KUALA LUMPUR, May 23 — Retired police officer Deputy Supt Kenneth James Woodworth who was a member of “The Magnificent 12” an elite squad formed to stop Botak Chin — one of the most notorious and feared criminal in Malaysia in the early 60s and 70s has died.
As tribute poured in for the former crime buster, many recalled his years of unrelentless dedication to the Royal Malaysian Police (PDRM) in battling serious crime in the country.
Inspector-General of Police Tan Sri Acryl Sani Abdullah Sani and his deputy Datuk Razarudin Husain expressed their deepest condolences upon the passing away of the legendary police officer.
The veteran policeman died at the age of 89, at University of Malaya Medical Centre this morning, according to a statement released on PDRM’s facebook page.
The late Woodworth was a senior police officer from the Serious Crimes Branch and was selected to be a member of “The Magnificent 12” in 1976 to hunt down Botak Chin whose real name was Wong Swee Chin.
“Indeed, the service and devotion that has been poured out by him will always be remembered throughout the ages and his passing is a great loss for us as well as the country,” said PDRM.
Senior Assistant Commissioner Nik Ezanee Mohd Faisal told New Straits Times (NST) that he remembered Woodworth as a man of peace.
Nik Ezanee said he had the opportunity to meet with Kenneth when he was the Petaling Jaya district police chief in 2020.

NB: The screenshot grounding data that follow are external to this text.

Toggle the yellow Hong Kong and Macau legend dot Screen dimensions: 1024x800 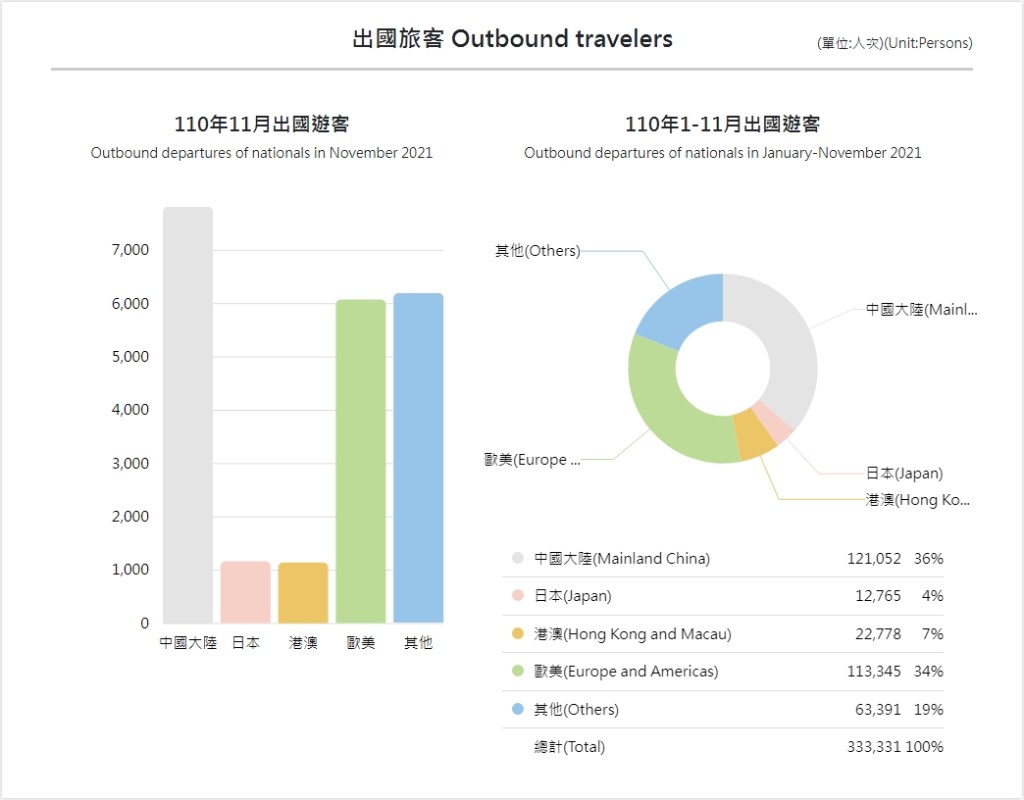(x=517, y=634)
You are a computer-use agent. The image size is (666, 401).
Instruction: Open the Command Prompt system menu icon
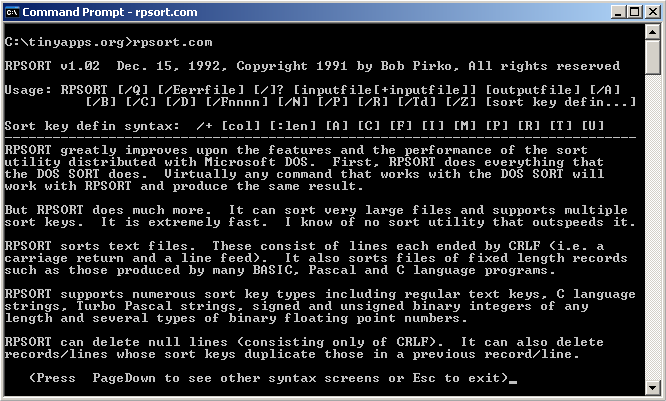pyautogui.click(x=11, y=12)
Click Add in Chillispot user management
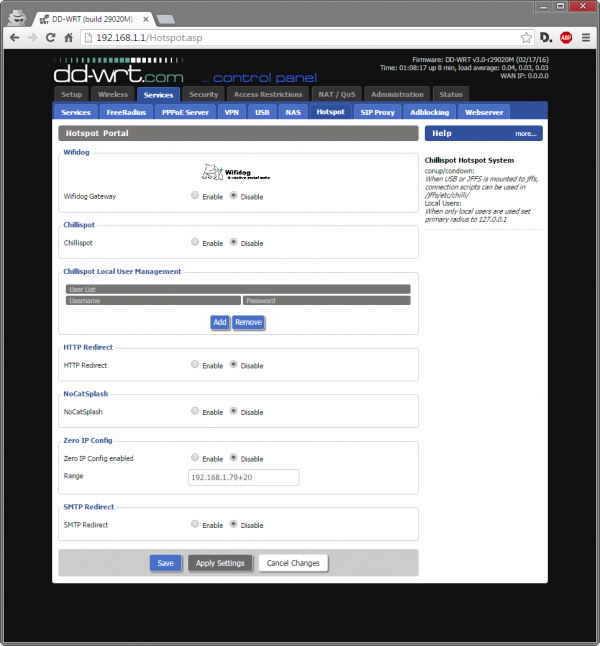Viewport: 600px width, 646px height. [x=219, y=322]
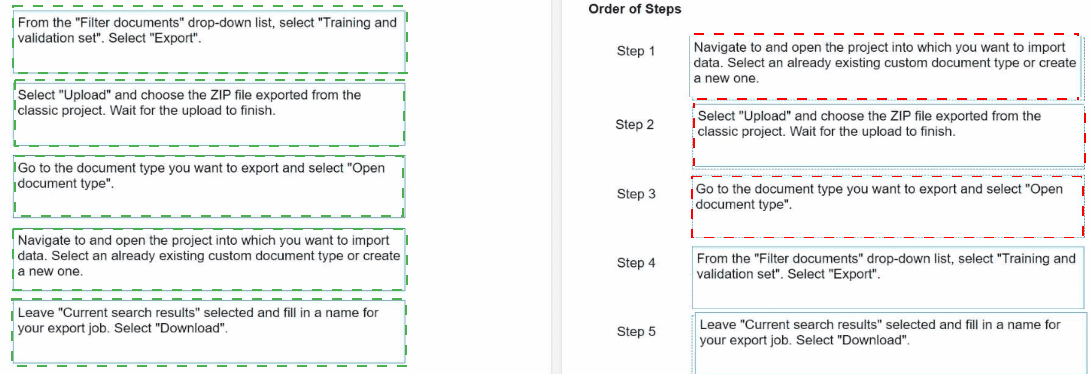Select the left "Leave Current search results" option box
Image resolution: width=1090 pixels, height=374 pixels.
(209, 332)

He described Kenneth as a true patriot when he remained in Malaysia after his retirement even though his immediate relatives were abroad.
“I remember these words: ‘Malaysia is my country.’ Such words boost my commitment and morale towards my work and the country.
“There is no doubt Kenneth is a true patriot, he is a hero,” Nik Ezanee, told the English daily.
During an interview in 2020, with veteran journalist Najib Abdul Rahman that was published in NST, Kenneth while recalling the role he played in the capture of the most wanted criminal said: “Botak Chin could never be anything else. He was born to become a criminal.” Kenneth said while the media dubbed the elite squad as “The Magnificent 12” he preferred to call themselves the “Dirty Dozen”.
He said this was because the team worked day and night without bathing, shaving or changing clothes in order to get information on where Botak Chin was hiding.
In 1976, the squad tracked Wong and his gang to a sawmill in Jalan Ipoh, KL, and cordoned off the area so that no one could get in or out. They proceeded to engage in a shootout with the gang, and despite the gang’s firepower, they couldn’t defeat the squad.
Subsequently, a few of Wong’s gang was shot to death, and Wong himself was arrested.
Woodworth’s wake is to be held at Holy Rosary Church, Kuala Lumpur on May 23 and 24 from 9am to 9.30pm.